◆ **WHAT NEEDS TO BE DONE**
Please rewrite the records starting at the line that contains "[Cookiebot by Usercentrics" and ending at the line that contains "Juil (921, 1354)", with "Annuaire" replaced by "Directory" and everything else left unchanged.
• • • • • • •
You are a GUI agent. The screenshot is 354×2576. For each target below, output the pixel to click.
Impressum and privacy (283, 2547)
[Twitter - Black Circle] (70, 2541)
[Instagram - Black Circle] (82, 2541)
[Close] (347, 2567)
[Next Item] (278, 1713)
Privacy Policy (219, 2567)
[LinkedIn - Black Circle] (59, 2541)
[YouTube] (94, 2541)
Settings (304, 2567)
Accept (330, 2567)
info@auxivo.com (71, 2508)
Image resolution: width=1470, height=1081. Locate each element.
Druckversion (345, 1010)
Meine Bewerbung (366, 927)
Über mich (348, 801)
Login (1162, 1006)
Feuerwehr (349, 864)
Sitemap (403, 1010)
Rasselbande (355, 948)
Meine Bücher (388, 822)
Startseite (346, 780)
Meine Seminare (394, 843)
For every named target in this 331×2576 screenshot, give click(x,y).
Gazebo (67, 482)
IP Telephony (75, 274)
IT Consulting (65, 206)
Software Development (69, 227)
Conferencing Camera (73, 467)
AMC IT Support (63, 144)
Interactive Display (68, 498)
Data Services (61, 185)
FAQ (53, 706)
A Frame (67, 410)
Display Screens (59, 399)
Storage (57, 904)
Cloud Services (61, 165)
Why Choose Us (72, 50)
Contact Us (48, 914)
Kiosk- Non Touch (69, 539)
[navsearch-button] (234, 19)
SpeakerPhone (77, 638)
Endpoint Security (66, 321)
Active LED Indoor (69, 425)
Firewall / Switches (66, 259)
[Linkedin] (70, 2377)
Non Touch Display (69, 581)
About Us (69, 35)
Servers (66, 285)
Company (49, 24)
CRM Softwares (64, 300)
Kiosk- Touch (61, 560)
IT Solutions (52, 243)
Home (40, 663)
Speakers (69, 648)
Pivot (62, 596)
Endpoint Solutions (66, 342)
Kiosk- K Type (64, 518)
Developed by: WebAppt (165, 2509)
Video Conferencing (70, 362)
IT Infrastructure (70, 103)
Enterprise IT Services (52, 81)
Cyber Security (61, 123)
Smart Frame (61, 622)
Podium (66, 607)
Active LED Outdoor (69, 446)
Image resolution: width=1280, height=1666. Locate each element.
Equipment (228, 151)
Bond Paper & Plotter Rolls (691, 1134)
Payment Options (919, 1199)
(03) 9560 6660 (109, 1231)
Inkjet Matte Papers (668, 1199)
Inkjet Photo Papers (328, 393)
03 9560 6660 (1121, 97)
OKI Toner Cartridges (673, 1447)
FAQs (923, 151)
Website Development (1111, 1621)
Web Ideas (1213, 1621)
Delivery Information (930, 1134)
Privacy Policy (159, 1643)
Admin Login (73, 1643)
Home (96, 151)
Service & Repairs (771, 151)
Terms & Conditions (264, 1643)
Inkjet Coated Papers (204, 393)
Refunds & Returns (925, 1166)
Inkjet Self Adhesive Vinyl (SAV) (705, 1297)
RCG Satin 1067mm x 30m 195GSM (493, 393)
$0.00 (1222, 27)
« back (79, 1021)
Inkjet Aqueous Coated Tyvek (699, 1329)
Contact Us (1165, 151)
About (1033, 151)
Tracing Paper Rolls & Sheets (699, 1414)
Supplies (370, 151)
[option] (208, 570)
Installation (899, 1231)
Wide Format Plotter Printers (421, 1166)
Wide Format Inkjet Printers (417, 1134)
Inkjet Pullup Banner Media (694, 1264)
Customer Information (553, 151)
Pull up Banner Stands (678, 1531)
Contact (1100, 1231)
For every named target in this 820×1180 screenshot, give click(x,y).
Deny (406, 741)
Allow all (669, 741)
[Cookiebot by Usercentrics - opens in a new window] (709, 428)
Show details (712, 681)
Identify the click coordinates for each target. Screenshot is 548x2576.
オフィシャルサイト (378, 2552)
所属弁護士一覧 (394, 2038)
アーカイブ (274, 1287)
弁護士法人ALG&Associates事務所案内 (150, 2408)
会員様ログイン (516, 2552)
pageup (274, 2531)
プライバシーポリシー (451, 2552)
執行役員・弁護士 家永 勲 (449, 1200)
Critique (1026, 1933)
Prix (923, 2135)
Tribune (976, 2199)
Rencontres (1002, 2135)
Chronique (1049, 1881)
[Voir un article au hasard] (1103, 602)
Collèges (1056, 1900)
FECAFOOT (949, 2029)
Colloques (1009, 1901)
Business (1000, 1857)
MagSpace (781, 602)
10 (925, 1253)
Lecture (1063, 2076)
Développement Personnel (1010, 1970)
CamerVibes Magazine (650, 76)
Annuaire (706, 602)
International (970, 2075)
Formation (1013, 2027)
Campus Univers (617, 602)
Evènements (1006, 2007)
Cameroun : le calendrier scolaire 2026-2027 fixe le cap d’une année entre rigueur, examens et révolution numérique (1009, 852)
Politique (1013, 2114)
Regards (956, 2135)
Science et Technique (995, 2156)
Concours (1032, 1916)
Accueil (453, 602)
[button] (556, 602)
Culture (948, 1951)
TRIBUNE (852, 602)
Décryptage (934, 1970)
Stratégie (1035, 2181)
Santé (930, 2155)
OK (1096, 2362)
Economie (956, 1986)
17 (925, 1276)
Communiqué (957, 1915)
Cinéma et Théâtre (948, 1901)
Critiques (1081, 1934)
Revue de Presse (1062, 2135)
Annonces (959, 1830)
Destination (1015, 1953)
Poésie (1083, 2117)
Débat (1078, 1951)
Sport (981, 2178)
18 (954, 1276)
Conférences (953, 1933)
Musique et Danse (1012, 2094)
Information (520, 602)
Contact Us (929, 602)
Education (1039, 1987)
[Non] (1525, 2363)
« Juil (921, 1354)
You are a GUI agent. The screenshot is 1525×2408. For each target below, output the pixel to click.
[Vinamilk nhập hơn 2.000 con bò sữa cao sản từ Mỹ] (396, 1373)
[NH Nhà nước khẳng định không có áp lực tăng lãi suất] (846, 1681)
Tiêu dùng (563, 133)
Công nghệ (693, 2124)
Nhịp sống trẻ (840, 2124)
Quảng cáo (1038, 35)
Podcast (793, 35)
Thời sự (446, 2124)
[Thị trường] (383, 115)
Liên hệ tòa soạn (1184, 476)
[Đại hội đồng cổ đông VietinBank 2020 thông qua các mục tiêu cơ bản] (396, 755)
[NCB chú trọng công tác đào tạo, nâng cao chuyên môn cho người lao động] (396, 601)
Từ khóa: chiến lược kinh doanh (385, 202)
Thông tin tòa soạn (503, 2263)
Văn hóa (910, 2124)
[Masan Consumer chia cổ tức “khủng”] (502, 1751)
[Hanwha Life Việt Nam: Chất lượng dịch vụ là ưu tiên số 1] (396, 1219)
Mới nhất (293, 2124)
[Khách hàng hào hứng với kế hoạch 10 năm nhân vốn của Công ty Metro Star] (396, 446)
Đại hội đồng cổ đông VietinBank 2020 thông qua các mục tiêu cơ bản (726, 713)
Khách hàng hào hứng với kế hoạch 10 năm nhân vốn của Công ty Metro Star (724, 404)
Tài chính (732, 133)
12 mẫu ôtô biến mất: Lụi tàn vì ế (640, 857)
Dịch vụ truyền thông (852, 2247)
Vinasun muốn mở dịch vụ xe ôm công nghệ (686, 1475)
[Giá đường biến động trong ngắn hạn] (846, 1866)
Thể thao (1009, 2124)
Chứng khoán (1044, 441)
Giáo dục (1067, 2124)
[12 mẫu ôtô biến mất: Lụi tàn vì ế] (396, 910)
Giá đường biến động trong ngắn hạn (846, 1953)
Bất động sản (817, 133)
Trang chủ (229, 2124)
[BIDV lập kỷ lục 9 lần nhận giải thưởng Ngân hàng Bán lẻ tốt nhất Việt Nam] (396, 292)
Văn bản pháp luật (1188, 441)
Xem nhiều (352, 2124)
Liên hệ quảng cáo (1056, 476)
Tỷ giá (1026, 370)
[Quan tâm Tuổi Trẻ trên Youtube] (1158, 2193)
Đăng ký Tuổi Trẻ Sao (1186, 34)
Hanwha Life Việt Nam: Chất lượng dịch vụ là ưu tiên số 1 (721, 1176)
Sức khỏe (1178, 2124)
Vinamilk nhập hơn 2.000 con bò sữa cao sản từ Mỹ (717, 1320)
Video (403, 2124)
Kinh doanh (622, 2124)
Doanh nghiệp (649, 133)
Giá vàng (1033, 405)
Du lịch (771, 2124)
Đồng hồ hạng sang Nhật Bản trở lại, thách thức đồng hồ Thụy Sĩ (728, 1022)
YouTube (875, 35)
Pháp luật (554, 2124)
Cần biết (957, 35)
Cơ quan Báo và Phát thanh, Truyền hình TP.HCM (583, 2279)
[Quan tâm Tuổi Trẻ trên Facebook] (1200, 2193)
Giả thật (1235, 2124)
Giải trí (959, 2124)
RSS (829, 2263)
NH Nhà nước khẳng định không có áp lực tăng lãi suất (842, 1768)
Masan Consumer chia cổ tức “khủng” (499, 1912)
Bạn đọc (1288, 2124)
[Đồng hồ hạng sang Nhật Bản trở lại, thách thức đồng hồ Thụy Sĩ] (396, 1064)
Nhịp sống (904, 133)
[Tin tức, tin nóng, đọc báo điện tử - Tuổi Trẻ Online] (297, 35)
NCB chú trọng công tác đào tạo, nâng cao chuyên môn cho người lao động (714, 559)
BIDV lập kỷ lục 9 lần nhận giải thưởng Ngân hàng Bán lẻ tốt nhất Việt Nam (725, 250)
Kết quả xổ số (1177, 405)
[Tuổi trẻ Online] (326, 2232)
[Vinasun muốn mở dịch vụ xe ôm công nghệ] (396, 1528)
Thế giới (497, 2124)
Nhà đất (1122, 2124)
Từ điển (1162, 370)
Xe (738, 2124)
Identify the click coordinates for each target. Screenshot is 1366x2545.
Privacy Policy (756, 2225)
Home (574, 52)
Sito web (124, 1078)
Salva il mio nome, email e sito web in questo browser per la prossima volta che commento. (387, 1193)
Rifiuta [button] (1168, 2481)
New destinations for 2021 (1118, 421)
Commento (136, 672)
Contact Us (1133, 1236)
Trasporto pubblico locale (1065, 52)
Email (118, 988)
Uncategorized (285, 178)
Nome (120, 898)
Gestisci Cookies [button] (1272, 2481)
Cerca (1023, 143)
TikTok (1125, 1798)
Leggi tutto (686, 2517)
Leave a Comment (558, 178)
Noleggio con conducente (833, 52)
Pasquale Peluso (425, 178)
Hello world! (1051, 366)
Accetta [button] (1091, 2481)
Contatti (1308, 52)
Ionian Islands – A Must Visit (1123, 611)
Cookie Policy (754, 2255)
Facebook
• • • • • • •
◆ **RESPONSE BELOW**
[Cookiebot by Usercentrics - opens in a new window] (709, 428)
Show details (712, 681)
Identify the click coordinates for each target. Screenshot is 548x2576.
オフィシャルサイト (378, 2552)
所属弁護士一覧 (394, 2038)
アーカイブ (274, 1287)
弁護士法人ALG&Associates事務所案内 (150, 2408)
会員様ログイン (516, 2552)
pageup (274, 2531)
プライバシーポリシー (451, 2552)
執行役員・弁護士 家永 勲 (449, 1200)
Critique (1026, 1933)
Prix (923, 2135)
Tribune (976, 2199)
Rencontres (1002, 2135)
Chronique (1049, 1881)
[Voir un article au hasard] (1103, 602)
Collèges (1056, 1900)
FECAFOOT (949, 2029)
Colloques (1009, 1901)
Business (1000, 1857)
MagSpace (781, 602)
10 (925, 1253)
Lecture (1063, 2076)
Développement Personnel (1010, 1970)
CamerVibes Magazine (650, 76)
Directory (706, 602)
International (970, 2075)
Formation (1013, 2027)
Campus Univers (617, 602)
Evènements (1006, 2007)
Cameroun : le calendrier scolaire 2026-2027 fixe le cap d’une année entre rigueur, examens et révolution numérique (1009, 852)
Politique (1013, 2114)
Regards (956, 2135)
Science et Technique (995, 2156)
Concours (1032, 1916)
Accueil (453, 602)
[button] (556, 602)
Culture (948, 1951)
TRIBUNE (852, 602)
Décryptage (934, 1970)
Stratégie (1035, 2181)
Santé (930, 2155)
OK (1096, 2362)
Economie (956, 1986)
17 (925, 1276)
Communiqué (957, 1915)
Cinéma et Théâtre (948, 1901)
Critiques (1081, 1934)
Revue de Presse (1062, 2135)
Annonces (959, 1830)
Destination (1015, 1953)
Poésie (1083, 2117)
Débat (1078, 1951)
Sport (981, 2178)
18 (954, 1276)
Conférences (953, 1933)
Musique et Danse (1012, 2094)
Information (520, 602)
Contact Us (929, 602)
Education (1039, 1987)
[Non] (1525, 2363)
« Juil (921, 1354)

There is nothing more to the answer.